By: Emily Fehrman / Opinion Page Editor

I’m currently taking this Pyschology of Happiness class here, and our recent subject was compassion. 

I felt the need to share what I’ve learned. Mainly, because you don’t see people acting out of compassion anymore. 

Compassion is a gateway to happiness. It means to suffer together. It is described as the feeling when you are confronted with another’s suffering and feeling motivated to relieve that suffering. 

Some people think of compassion and assume it means you have to be a touchy-feely person to show it to other people. But it isn’t all about the emotions. It’s about just listening to your friends cry about their horrible day, and instead of giving them a lecture of things they can do to fix the situation, just saying “I’m so sorry this happened, what can we do to help?” 

It’s when you’re sick and your best friend shows up with medicine and soup.

It’s about being aware of others’ emotions and being self aware of how your actions affect others. Knowing that with one word you could either significanty improve someones day, or completely demolish it. 

Showing compassion slows our heart rate, while secreteting the “bonding hormone” oxytocin, to the regions of the brain that is linked to empathy, caring and feelings of pleasure. This is what drives us as human beings. Along with kindness, and altruism.

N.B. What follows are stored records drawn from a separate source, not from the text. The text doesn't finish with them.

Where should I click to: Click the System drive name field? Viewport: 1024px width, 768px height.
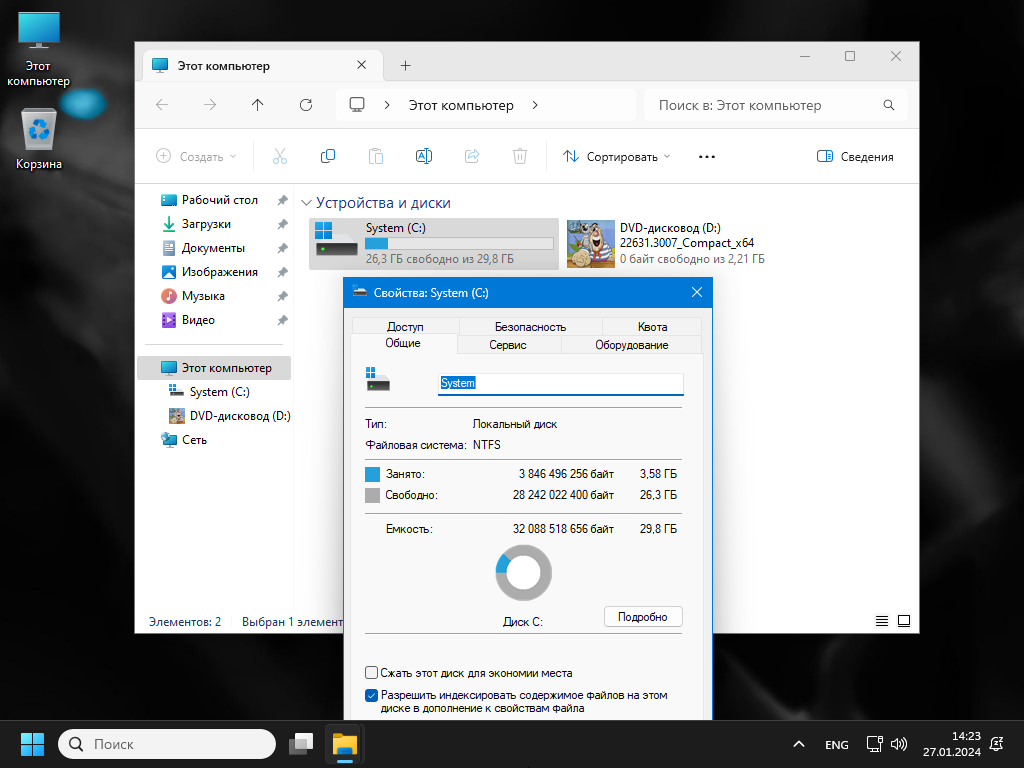tap(560, 383)
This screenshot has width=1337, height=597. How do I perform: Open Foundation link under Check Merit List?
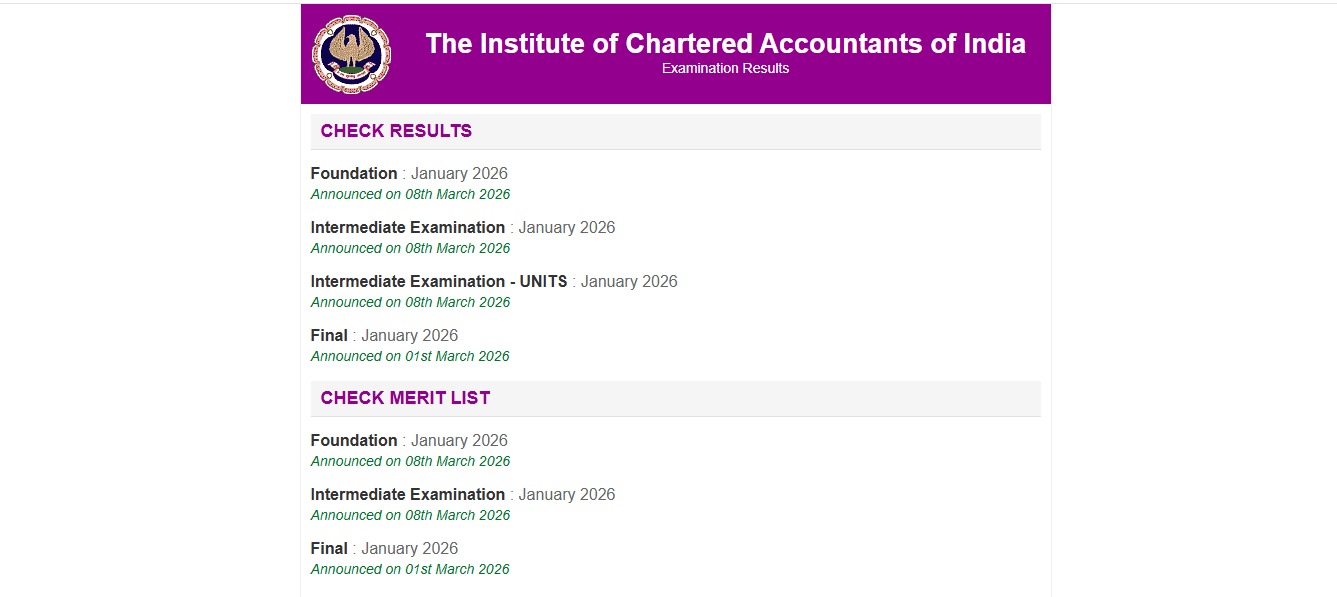pyautogui.click(x=354, y=440)
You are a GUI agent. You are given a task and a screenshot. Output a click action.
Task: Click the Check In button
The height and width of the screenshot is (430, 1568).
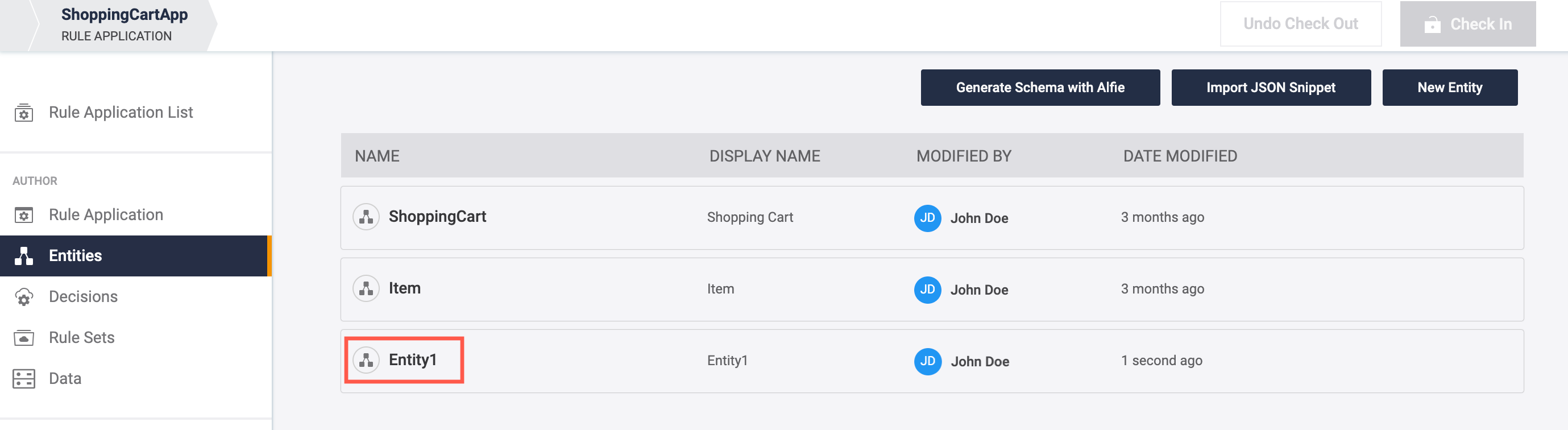pos(1467,24)
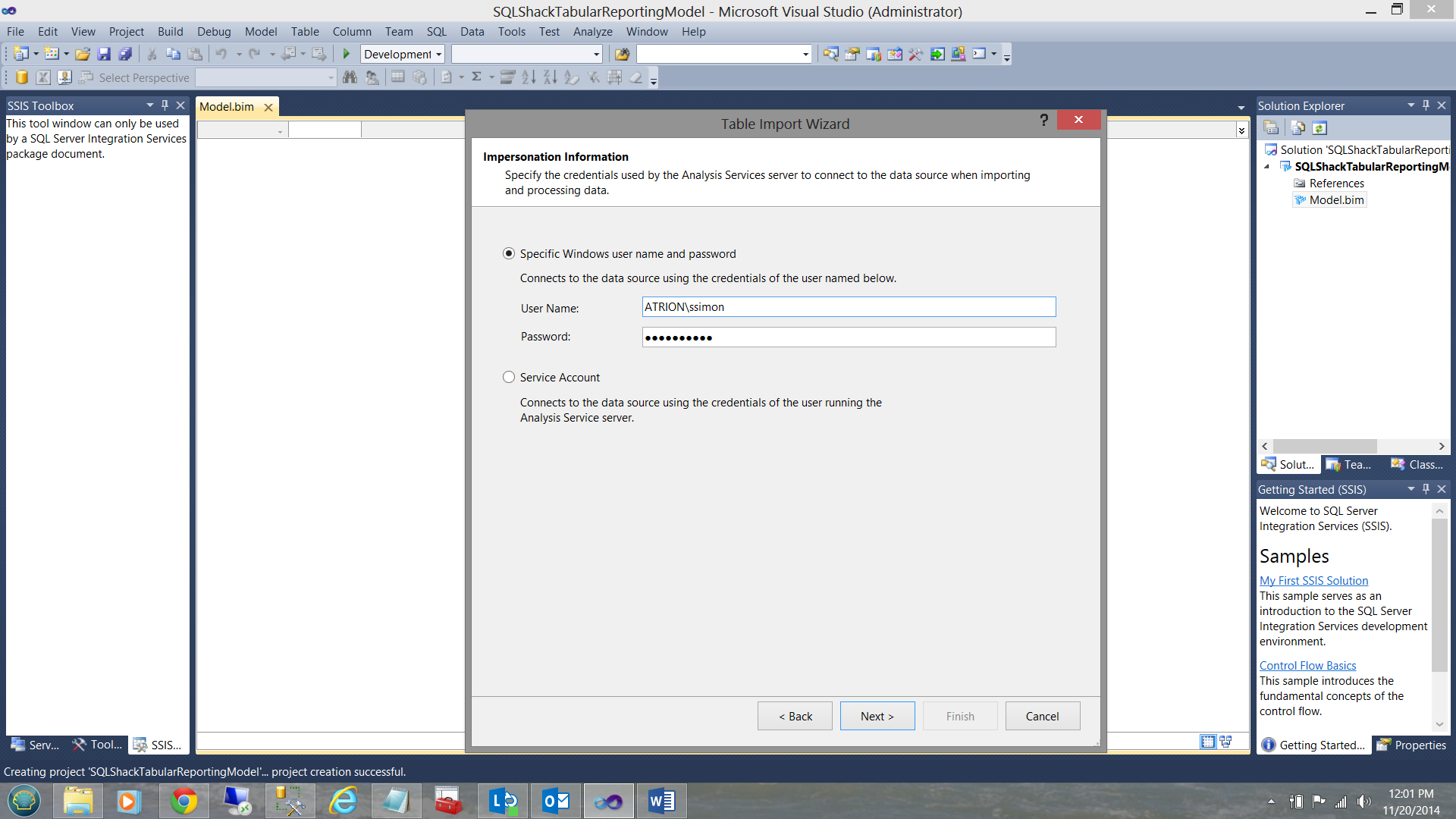This screenshot has height=819, width=1456.
Task: Click the Open File folder icon
Action: tap(83, 54)
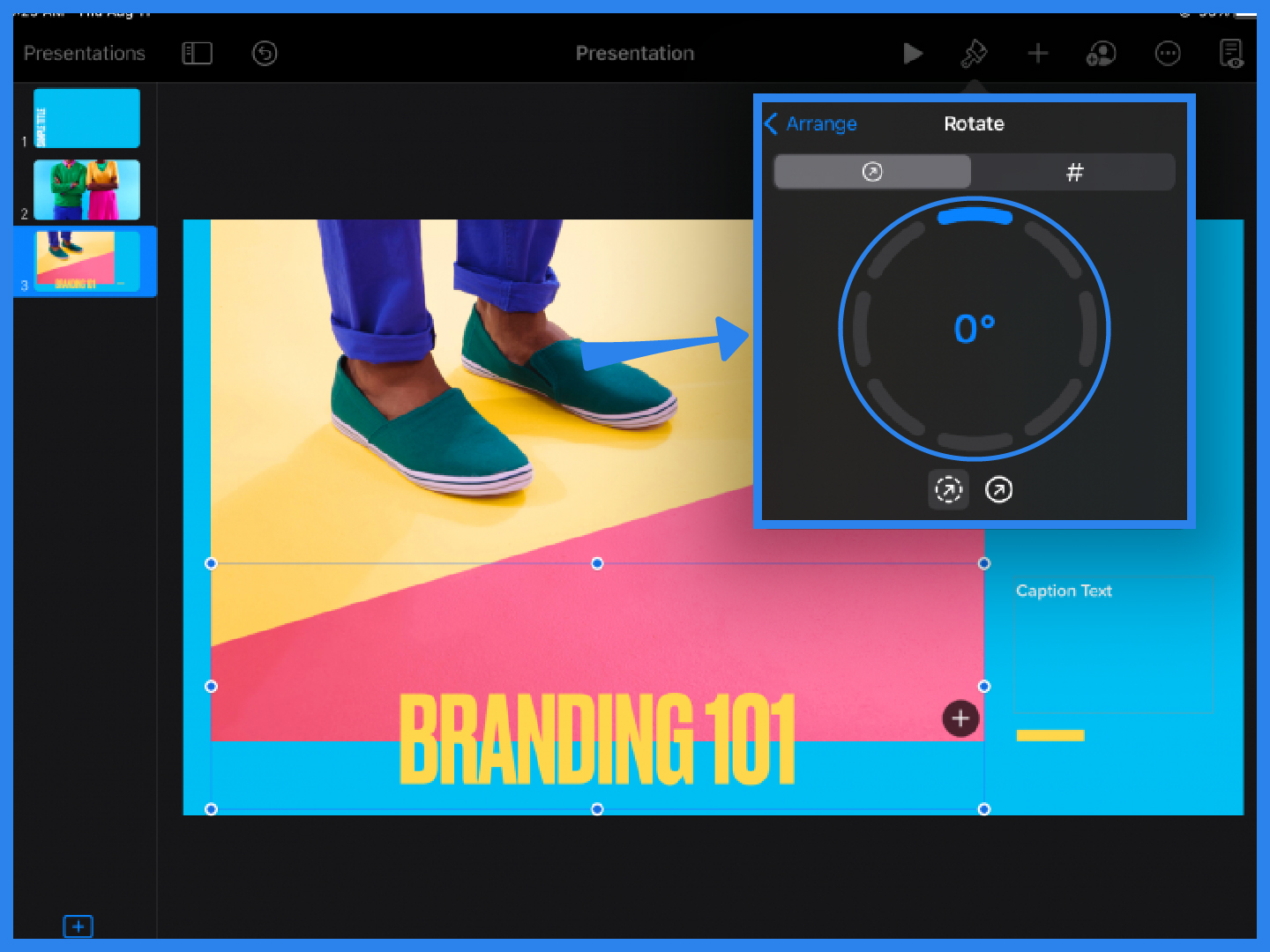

One compassion training program has found that it makes people more resilient to stress. It lowers stress hormones in the blood and saliva, and strengthens the immune response. Compassion training may also help us worry less and be more open to our negative emotions. 

Compassion could improve our mental health. It helps make caring parents – brain scans show that when people experience compassion, their brains activate in neural systems known to support parental nurturance and other caregiving behaviors.

Helps make better spouses – compassionate people are more optimistic and supportive when communicating with others.

It also helps make better friends – college friendships show that when one friend sets the goal to support the other compassionately, both friends experience greater satisfaction and growth in the relationship.

It makes better doctors – medical students who train in compassion feel less depressed and lonely, and avoid the typical declines in compassion that happen during medical school.

Compassionate people are more socially adept, making them less vulnerable to loneliness. Loneliness leads to stress and harms the immune system.

Compassion is vital for our survival as a species, and right now we’re severely lacking.